2014 Ducati 899 Panigale Breaks Cover image27 635x475

Confirming rumors that Borgo Panigale has been working on a smaller-displacement version of its namesake superbike, and that the machine would have a double-sided swingarm, Ducati debuted today its new “supermid” superbike, the 2014 Ducati 899 Panigale.

Showcased ahead of the IAA International Motor Show, where Ducati will preview its 2014 motorcycle line, the Ducati 899 Panigale features an 898cc Superquadro motor that produces 148hp (73 lbs•ft of torque), a monocoque “frameless” chassis design (372.5 lbs dry), and a bevy of electronics (DQS, DTC, RbW, EBC, & ABS).
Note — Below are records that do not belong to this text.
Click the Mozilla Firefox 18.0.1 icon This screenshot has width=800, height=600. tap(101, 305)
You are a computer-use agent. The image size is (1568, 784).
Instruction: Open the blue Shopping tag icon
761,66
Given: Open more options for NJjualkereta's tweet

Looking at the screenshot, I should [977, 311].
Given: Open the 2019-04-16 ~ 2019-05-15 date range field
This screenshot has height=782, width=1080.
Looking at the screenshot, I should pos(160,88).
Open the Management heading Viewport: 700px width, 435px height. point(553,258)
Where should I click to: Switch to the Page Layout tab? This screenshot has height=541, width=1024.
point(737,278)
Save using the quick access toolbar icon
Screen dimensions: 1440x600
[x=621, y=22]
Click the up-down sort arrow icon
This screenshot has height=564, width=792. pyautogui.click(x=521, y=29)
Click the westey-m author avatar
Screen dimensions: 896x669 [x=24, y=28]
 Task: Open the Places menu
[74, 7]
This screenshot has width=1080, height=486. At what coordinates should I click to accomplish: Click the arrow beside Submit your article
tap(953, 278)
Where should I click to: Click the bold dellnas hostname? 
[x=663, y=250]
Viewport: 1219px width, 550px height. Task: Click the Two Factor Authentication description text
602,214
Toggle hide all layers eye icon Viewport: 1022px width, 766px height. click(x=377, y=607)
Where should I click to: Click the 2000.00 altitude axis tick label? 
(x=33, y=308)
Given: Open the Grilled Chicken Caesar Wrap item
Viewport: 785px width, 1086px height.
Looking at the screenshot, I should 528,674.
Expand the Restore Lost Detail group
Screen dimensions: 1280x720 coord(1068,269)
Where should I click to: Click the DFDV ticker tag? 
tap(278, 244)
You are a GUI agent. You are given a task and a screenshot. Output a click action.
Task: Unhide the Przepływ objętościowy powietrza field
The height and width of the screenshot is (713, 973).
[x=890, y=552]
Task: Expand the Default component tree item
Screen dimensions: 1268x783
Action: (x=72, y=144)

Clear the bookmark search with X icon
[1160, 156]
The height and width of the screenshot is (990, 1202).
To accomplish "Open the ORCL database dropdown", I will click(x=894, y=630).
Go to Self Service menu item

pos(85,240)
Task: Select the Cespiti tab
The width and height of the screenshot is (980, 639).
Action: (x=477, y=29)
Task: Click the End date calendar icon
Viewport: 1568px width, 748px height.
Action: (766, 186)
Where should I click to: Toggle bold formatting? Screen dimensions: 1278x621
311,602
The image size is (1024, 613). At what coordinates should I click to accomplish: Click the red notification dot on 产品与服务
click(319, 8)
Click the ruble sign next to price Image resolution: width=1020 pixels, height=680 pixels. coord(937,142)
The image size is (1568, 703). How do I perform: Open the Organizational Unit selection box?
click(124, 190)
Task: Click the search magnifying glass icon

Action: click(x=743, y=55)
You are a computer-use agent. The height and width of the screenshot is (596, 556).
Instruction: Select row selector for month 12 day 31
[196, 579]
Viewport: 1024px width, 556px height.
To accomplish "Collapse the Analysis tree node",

Priced at $14,995 (red model) & $15,295 (white model), Ducati hopes that the 899 Panigale will create a more affordable entry for motorcyclists that want to own a Ducati superbike.

Clearly ineligible for any supersport racing class, Ducati’s “supermid” sales pitch is not too dissimilar from the line of reasoning behind the MV Agusta F3 800 — a lightweight, yet stout, sport bike package that street and track riders alike can enjoy.

Claiming more horsepower, less weight, and just as many rider aids, the v-twin Ducati 899 Panigale ticks the right boxes when compared against the three-cylindered MV Agusta F3 800, though the verdict is still out on the bike’s double-sided swingarm, and what that will mean for Ducatisti.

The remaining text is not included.